Problem to work on:
The expected output is every entry, copied exactly.

++++

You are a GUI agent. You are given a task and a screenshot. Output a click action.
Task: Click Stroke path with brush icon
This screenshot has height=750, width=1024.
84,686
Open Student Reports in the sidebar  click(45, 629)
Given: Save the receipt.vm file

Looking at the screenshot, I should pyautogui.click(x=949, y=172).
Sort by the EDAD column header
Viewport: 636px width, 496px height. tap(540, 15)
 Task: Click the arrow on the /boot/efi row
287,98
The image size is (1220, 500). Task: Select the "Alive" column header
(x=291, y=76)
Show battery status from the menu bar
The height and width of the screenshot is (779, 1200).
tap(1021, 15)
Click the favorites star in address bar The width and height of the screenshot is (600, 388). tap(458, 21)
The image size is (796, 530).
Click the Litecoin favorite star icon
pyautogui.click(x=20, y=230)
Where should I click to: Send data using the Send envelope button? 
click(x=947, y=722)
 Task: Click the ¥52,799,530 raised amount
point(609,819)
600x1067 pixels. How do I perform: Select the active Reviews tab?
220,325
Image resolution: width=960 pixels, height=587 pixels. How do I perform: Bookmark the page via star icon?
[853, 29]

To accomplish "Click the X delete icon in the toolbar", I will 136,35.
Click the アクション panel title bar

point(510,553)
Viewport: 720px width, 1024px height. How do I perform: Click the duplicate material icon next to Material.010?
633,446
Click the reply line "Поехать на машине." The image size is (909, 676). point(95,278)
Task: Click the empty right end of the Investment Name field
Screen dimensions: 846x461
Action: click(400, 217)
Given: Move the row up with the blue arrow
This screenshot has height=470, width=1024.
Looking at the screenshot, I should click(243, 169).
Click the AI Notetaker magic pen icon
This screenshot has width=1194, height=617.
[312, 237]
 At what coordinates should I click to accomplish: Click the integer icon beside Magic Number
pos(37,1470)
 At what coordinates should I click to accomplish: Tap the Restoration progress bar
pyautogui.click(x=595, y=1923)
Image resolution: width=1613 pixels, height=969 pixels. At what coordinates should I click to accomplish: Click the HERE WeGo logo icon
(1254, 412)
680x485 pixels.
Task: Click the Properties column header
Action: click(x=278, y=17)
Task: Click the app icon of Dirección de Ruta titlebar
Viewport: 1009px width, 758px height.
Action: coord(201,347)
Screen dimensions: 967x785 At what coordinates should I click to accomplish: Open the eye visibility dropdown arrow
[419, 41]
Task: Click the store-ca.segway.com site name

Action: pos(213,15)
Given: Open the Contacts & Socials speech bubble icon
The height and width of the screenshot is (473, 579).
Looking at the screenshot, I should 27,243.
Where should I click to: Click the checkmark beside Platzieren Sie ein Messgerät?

++++

Answer space:
You are a GUI agent. You are given a task and a screenshot. Output a click action.
Task: Click Stroke path with brush icon
This screenshot has height=750, width=1024.
84,686
Open Student Reports in the sidebar  click(45, 629)
Given: Save the receipt.vm file

Looking at the screenshot, I should pyautogui.click(x=949, y=172).
Sort by the EDAD column header
Viewport: 636px width, 496px height. tap(540, 15)
 Task: Click the arrow on the /boot/efi row
287,98
The image size is (1220, 500). Task: Select the "Alive" column header
(x=291, y=76)
Show battery status from the menu bar
The height and width of the screenshot is (779, 1200).
tap(1021, 15)
Click the favorites star in address bar The width and height of the screenshot is (600, 388). tap(458, 21)
The image size is (796, 530).
Click the Litecoin favorite star icon
pyautogui.click(x=20, y=230)
Where should I click to: Send data using the Send envelope button? 
click(x=947, y=722)
 Task: Click the ¥52,799,530 raised amount
point(609,819)
600x1067 pixels. How do I perform: Select the active Reviews tab?
220,325
Image resolution: width=960 pixels, height=587 pixels. How do I perform: Bookmark the page via star icon?
[853, 29]

To accomplish "Click the X delete icon in the toolbar", I will 136,35.
Click the アクション panel title bar

point(510,553)
Viewport: 720px width, 1024px height. How do I perform: Click the duplicate material icon next to Material.010?
633,446
Click the reply line "Поехать на машине." The image size is (909, 676). point(95,278)
Task: Click the empty right end of the Investment Name field
Screen dimensions: 846x461
Action: click(400, 217)
Given: Move the row up with the blue arrow
This screenshot has height=470, width=1024.
Looking at the screenshot, I should click(243, 169).
Click the AI Notetaker magic pen icon
This screenshot has width=1194, height=617.
[312, 237]
 At what coordinates should I click to accomplish: Click the integer icon beside Magic Number
pos(37,1470)
 At what coordinates should I click to accomplish: Tap the Restoration progress bar
pyautogui.click(x=595, y=1923)
Image resolution: width=1613 pixels, height=969 pixels. At what coordinates should I click to accomplish: Click the HERE WeGo logo icon
(1254, 412)
680x485 pixels.
Task: Click the Properties column header
Action: click(x=278, y=17)
Task: Click the app icon of Dirección de Ruta titlebar
Viewport: 1009px width, 758px height.
Action: coord(201,347)
Screen dimensions: 967x785 At what coordinates should I click to accomplish: Open the eye visibility dropdown arrow
[419, 41]
Task: Click the store-ca.segway.com site name

Action: pos(213,15)
Given: Open the Contacts & Socials speech bubble icon
The height and width of the screenshot is (473, 579).
Looking at the screenshot, I should 27,243.
Where should I click to: Click the checkmark beside Platzieren Sie ein Messgerät?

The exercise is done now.